Dari hasil studi Bank Dunia, terdapat tiga skenario resensi ekonomi global. Tiga skenario dari bank dunia untuk ekonomi global selama 2022-2024 dianalisis menggunakan model lintas negara skala besar. Diantaranya:
- Yang pertama, skenario dasar, sejalan erat dengan konsensus perkiraan pertumbuhan dan inflasi baru-baru ini, serta ekspektasi pasar untuk suku bunga kebijakan. Namun, ini menyiratkan bahwa tingkat pengetatan kebijakan moneter yang saat ini diharapkan mungkin tidak cukup untuk mengembalikan inflasi yang rendah secara tepat waktu.
- Skenario kedua, penurunan tajam, mengasumsikan pergeseran ke atas dalam ekspektasi inflasi, yang memicu pengetatan kebijakan moneter sinkron tambahan oleh bank sentral utama. Dalam skenario ini, ekonomi global masih akan lolos dari resesi pada tahun 2023 tetapi akan mengalami penurunan tajam tanpa memulihkan inflasi yang rendah pada akhir cakrawala perkiraan.
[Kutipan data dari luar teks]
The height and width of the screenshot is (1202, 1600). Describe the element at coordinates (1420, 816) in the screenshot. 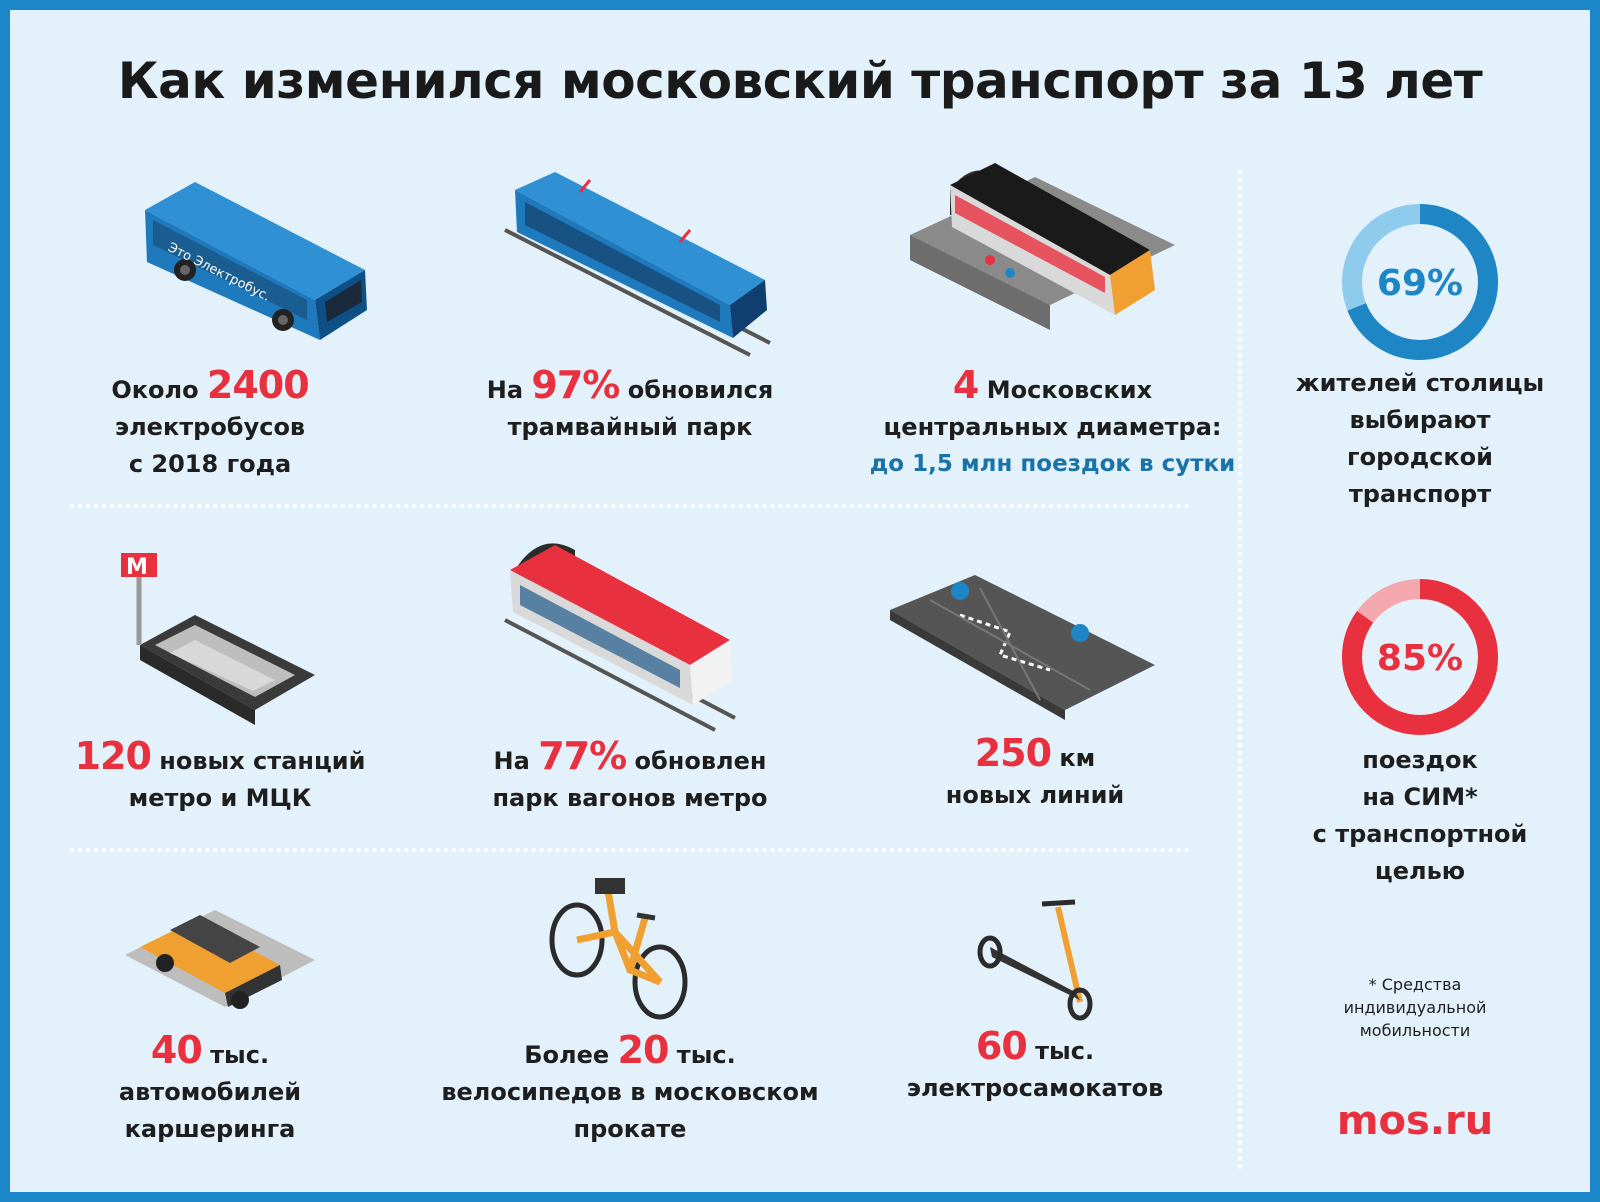

I see `ring-caption-sim-trips: поездок на СИМ* с транспортной целью` at that location.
- Skenario ketiga, resesi global, kenaikan tambahan dalam tingkat kebijakan akan memicu penetapan harga kembali risiko yang tajam di pasar keuangan global dan mengakibatkan resesi global pada tahun 2023. Jika perlambatan global yang sedang berlangsung berubah menjadi resesi, ekonomi global bisa berakhir mengalami kerugian output permanen yang besar relatif terhadap tren pra-pandemi. Ini akan memiliki konsekuensi berat bagi prospek pertumbuhan jangka panjang dari pasar negara berkembang dan negara berkembang yang sudah terpukul keras oleh resesi global yang disebabkan oleh pandemi tahun 2020.
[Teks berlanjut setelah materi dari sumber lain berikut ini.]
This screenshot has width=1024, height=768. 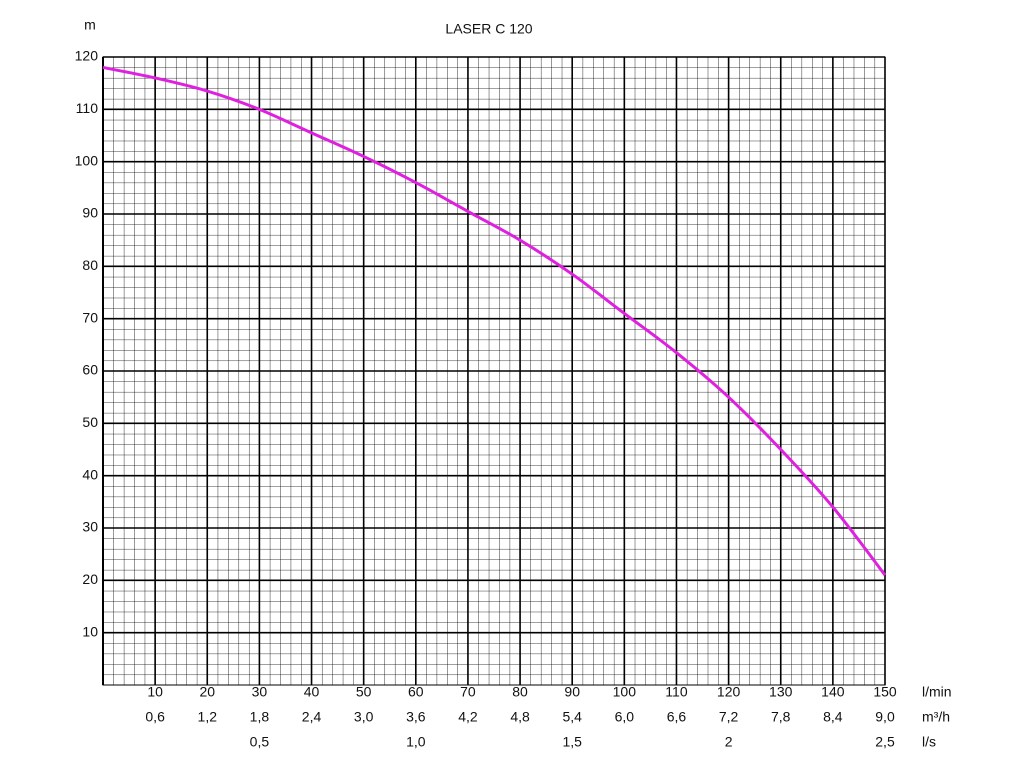 I want to click on x2-tick-label: 3,6, so click(x=416, y=717).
"Pengetatan kebijakan moneter dan fiskal baru-baru ini kemungkinan akan terbukti membantu dalam mengurangi inflasi," kata Ayhan Kose, Penjabat Wakil Presiden Bank Dunia Untuk Pertumbuhan, Keuangan, dan lembaga yang adil. "Tapi karena mereka sangat sinkron di seluruh negara, mereka bisa saling peracikan dalam pengetatan kondisi keuangan dan curam perlambatan pertumbuhan global. Pembuat kebijakan di pasar negara berkembang dan negara berkembang harus siap untuk mengelola potensi spillovers Dari pengetatan kebijakan yang sinkron secara global.”
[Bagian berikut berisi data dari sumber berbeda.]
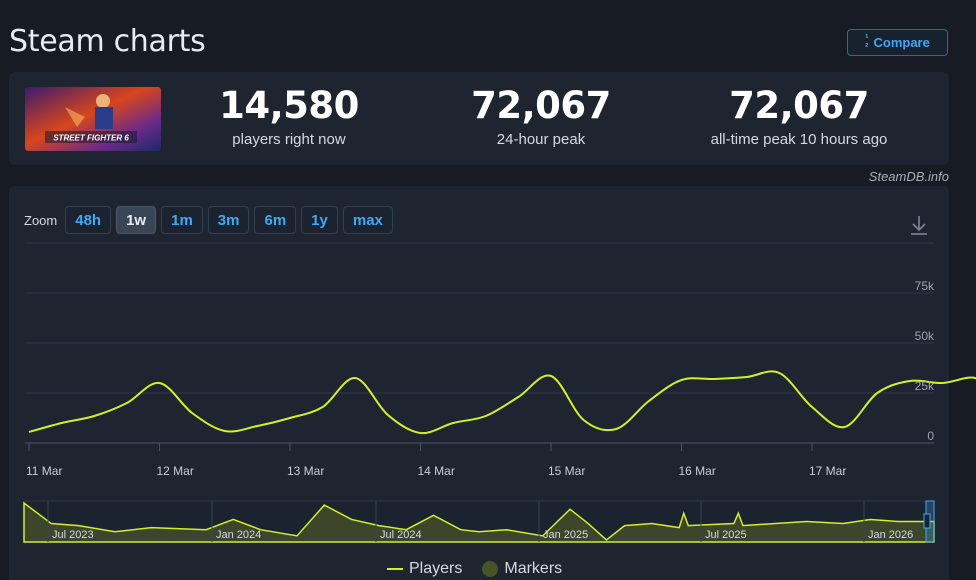 The width and height of the screenshot is (976, 580). Describe the element at coordinates (490, 569) in the screenshot. I see `markers-dot-swatch` at that location.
Bank sentral harus bertahan dalam upaya mereka untuk mengendalikan inflasi dan itu dapat dilakukan tanpa menyentuh resesi global. Tetapi hal tersebut butuh tindakan bersama dari berbagai pembuat kebijakan. Mengkomunikasikan keputusan kebijakan dengan jelas sambil menjaga independensi Bank Sentral dapat membantu menjangkar ekspektasi inflasi dan mengurangi tingkat pengetatan yang diperlukan. Di negara maju, bank sentral harus mengingat efek spillover lintas batas dari pengetatan moneter. Di pasar negara berkembang dan negara berkembang, mereka harus memperkuat peraturan makroprudensial dan membangun cadangan devisa.
Otoritas fiskal perlu hati-hati mengkalibrasi penarikan langkah-langkah dukungan fiskal sambil memastikan konsistensi dengan tujuan kebijakan moneter. Fraksi negara-negara yang memperketat kebijakan fiskal tahun depan diperkirakan akan mencapai level tertinggi sejak awal 1990-an. ini dapat memperkuat efek kebijakan moneter terhadap pertumbuhan. Pembuat kebijakan juga harus menempatkan rencana fiskal jangka menengah yang kredibel dan memberikan bantuan yang ditargetkan kepada rumah tangga yang rentan.